A técnica para resolver
Quando a questão pergunta “a crítica é feita a qual movimento?”, você deve procurar no texto as marcas estilísticas que caracterizam o movimento criticado. Aqui, as pistas são:
“comedido” e “bem-comportado” → contenção, disciplina formal.
“funcionário público com livro de ponto” → rotina, burocracia, falta de inspiração.
“averiguar no dicionário o cunho vernáculo” → preocupação com a palavra exata, com o vocabulário correto.
Essas pistas apontam diretamente para o Parnasianismo, que era o movimento dominante na poesia brasileira antes do Modernismo e que os modernistas rejeitavam.
Análise das alternativas
Crítica do eu lírico: Alvo: Parnasianismo (Culto à forma, Precisão vocabular, Impessoalidade); Marcas no texto ("Lirismo comedido", "Bem-comportado", "Funcionário público com livro de ponto", "Averiguar no dicionário o cunho vernáculo"); Movimento do eu lírico (Modernismo, Defende libertação da poesia)

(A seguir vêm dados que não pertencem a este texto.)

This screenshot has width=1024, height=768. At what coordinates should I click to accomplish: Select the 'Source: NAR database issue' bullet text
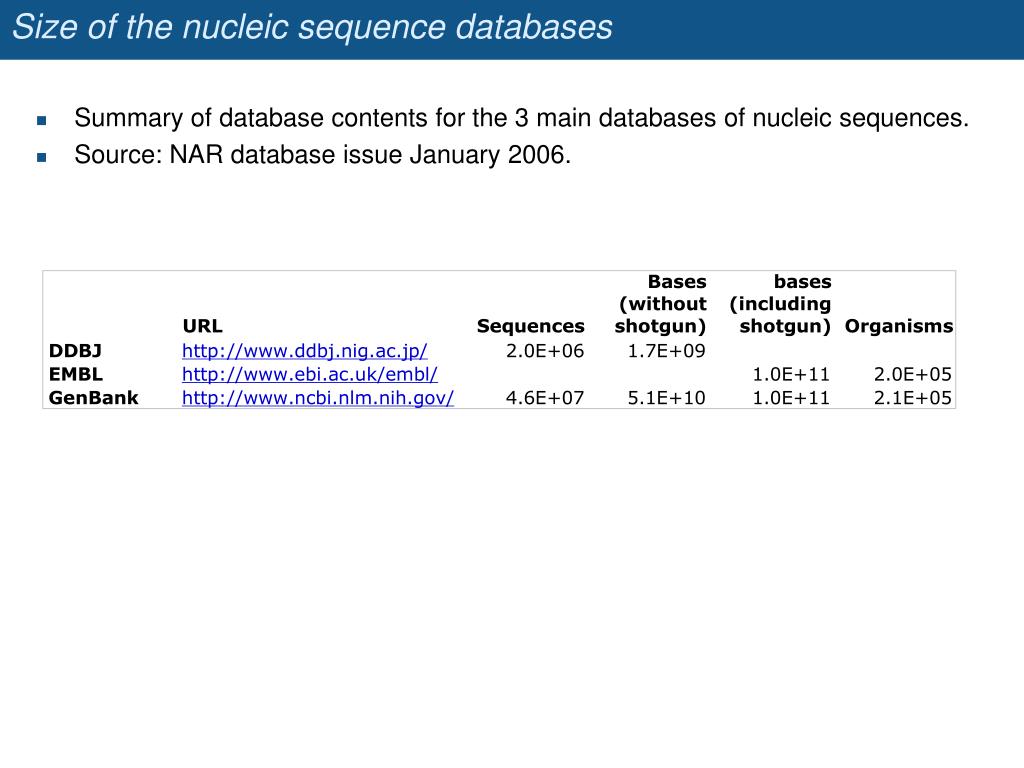323,155
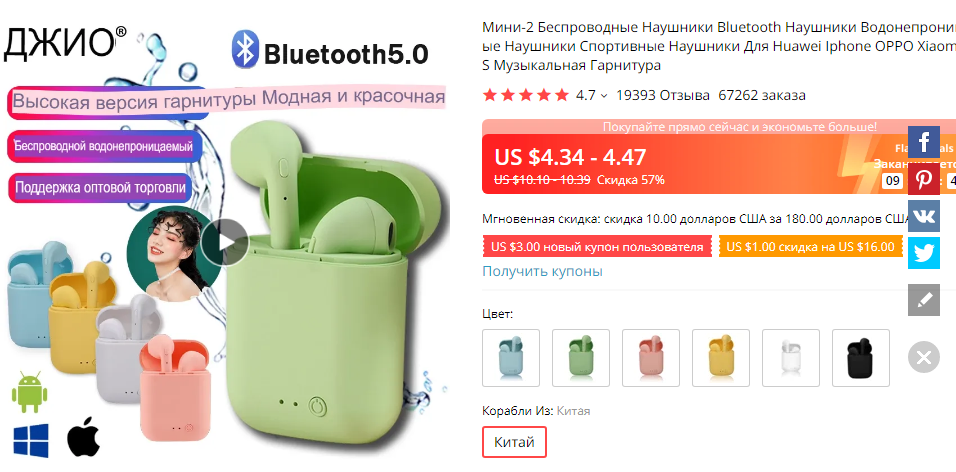Click the pencil edit icon
956x472 pixels.
(x=924, y=300)
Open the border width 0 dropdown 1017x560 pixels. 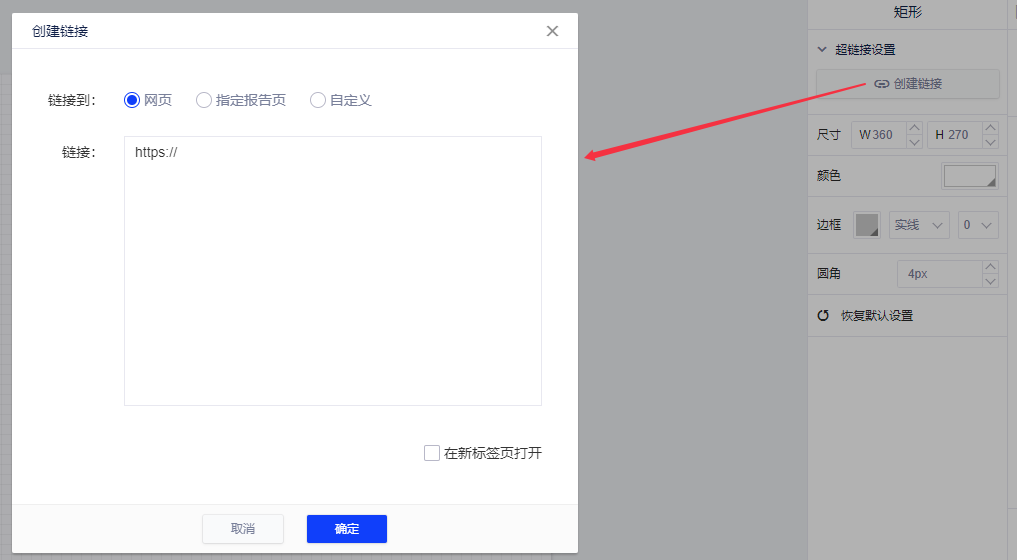(977, 225)
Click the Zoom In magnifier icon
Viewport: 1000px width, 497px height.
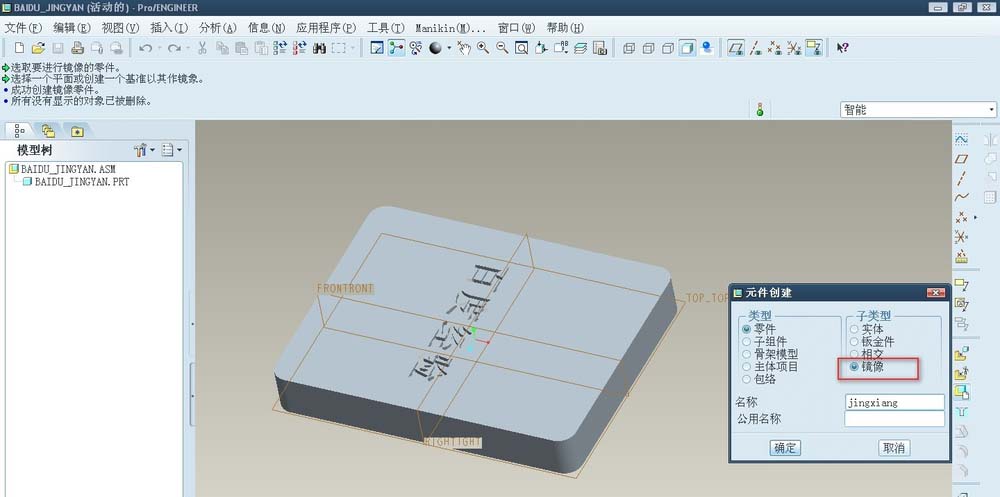[x=482, y=48]
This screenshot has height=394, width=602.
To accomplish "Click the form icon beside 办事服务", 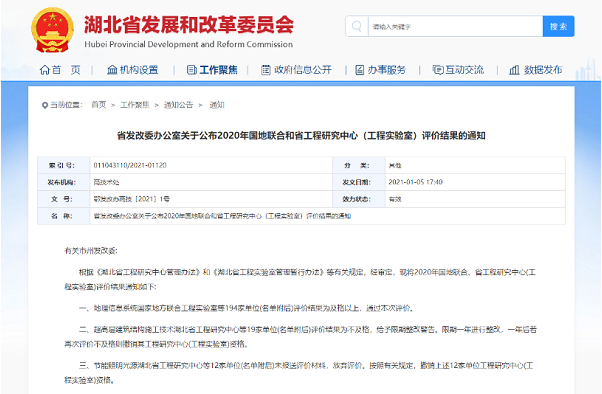I will (x=359, y=70).

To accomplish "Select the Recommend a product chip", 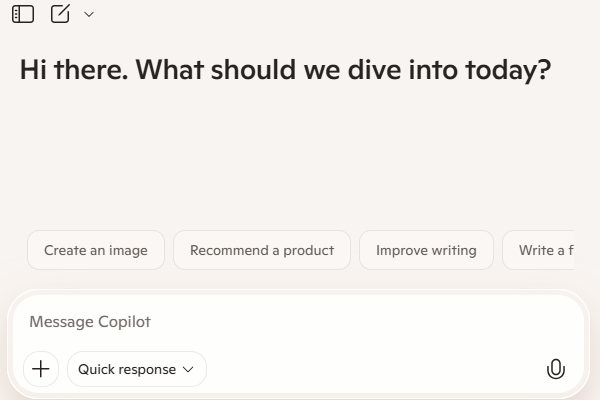I will tap(262, 250).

Alternativa A — ✅ Correta ⟵ GABARITO
O Parnasianismo é o movimento que mais se encaixa na descrição: culto à forma, precisão vocabular, objetividade e impessoalidade. O eu lírico critica exatamente esse tipo de poesia — a que se preocupa com o “cunho vernáculo” (a palavra correta, erudita) e com o “bem-comportamento” formal. A alternativa está inteiramente sustentada pelo texto.
Alternativa B — ❌ Incorreta
O Romantismo valoriza a emoção, a subjetividade e a liberdade criativa — características opostas ao que o eu lírico critica. O texto não menciona sentimentalismo, idealização ou nacionalismo, que são marcas românticas. A alternativa extrapola o texto, pois não há pistas que apontem para o Romantismo.
Alternativa C — ❌ Incorreta
O Simbolismo também valoriza a sugestão, a musicalidade e o mistério — mas o eu lírico não critica isso. Ele critica o excesso de formalismo e a preocupação com a palavra exata, que são mais parnasianas do que simbolistas. A alternativa confunde as escolas, pois o Simbolismo não é o alvo da crítica.
Alternativa D — ❌ Incorreta
O Modernismo é o movimento do qual o eu lírico faz parte — ele defende a liberdade poética, não a critica. O poema é um manifesto modernista, portanto não pode estar criticando o próprio movimento. A alternativa contradiz o texto, pois o eu lírico está a favor do Modernismo.
Alternativa E — ❌ Incorreta
O Barroco é um movimento muito anterior, marcado pelo conflito entre o sagrado e o profano, pelo cultismo e pelo conceptismo. Embora o Barroco também tenha uma certa preocupação formal, o texto não faz referência a elementos barrocos (como o dualismo, a religiosidade ou o exagero ornamental). A alternativa tangencia o tema, pois não há pistas no texto que apontem para o Barroco.
Conclusão
A questão testa sua capacidade de relacionar características textuais a escolas literárias. A chave é identificar as marcas do Parnasianismo — formalismo, precisão vocabular, impessoalidade — e perceber que o eu lírico as rejeita em nome da liberdade poética. As demais alternativas ou extrapolam (Romantismo, Barroco) ou confundem (Simbolismo) ou contradizem (Modernismo) o texto.
PEGA ESSA DICA!
Ao identificar a escola criticada, procure no texto adjetivos e imagens que caracterizem o movimento. “Comedido”, “bem-comportado” e “dicionário” são pistas fortes de Parnasianismo.